> [SET EXERCISE]: Repeat word for word the passage of the granite thread starting at "## Harold_V (Jun" and ending at "is the truth.".

> [EXCERPT TO READ]:
━━━━━━━━━━━━━━━━━━━━
# Is granite useful for precious metal extraction?



## boutselis (Jun 17, 2012)

Is Granite useful in any way? I am getting ready to throw some out and thought I would check just in case. I have a few 2ft square pieces of counter top about 1+1/2" thick. 

Wasn't sure If I would be doing some grinding / pulverizing or if it could be used in melting or processing?


----------



## Lou (Jun 17, 2012)

Great to put hot things on or to set a balance upon and dampen vibrations that would throw off the scale.


----------



## Harold_V (Jun 18, 2012)

In keeping with Lou's comments about granite being great to put hot things on----don't put overly hot glassware on granite. The thermal shock can cost you the vessel. 

Harold


----------



## Lou (Jun 18, 2012)

That is the truth. 

Only for metal incineration pans or quartz ware should it be done.

Glass and most ceramics--put that onto a kaowool blanket! It also doesn't help that granite is hard stuff, so some glass is just lost by attrition.


----------



## Barren Realms 007 (Jun 18, 2012)

Put some cloth over the granite before you put your hot vessel on it, like a pair of cut off pants leggs.


----------



## Geo (Jun 18, 2012)

i ounce placed a hot pyrex loaf pan i was force drying gold powder in, on a couple of folded paper towels. a few seconds later and the pan exploded (for lack a better word). it didnt break or crack, it flew apart with a very loud POP.
━━━━━━━━━━━━━━━━━━━━
> [MATERIAL PROVIDED]:

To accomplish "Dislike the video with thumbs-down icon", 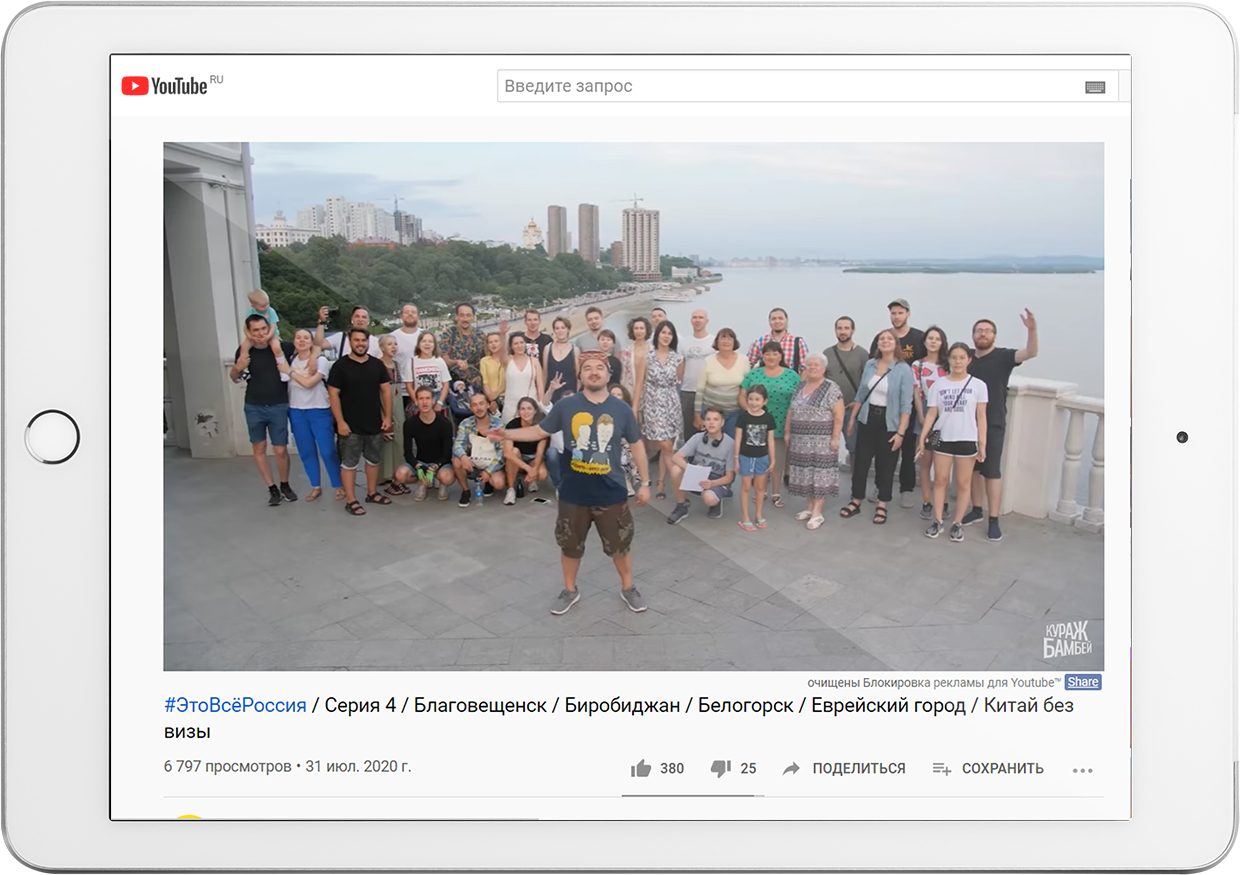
━━━━━━━━━━━━━━━━━━━━
> [EXPECTED ANSWER]:
## Harold_V (Jun 18, 2012)

In keeping with Lou's comments about granite being great to put hot things on----don't put overly hot glassware on granite. The thermal shock can cost you the vessel. 

Harold


----------



## Lou (Jun 18, 2012)

That is the truth.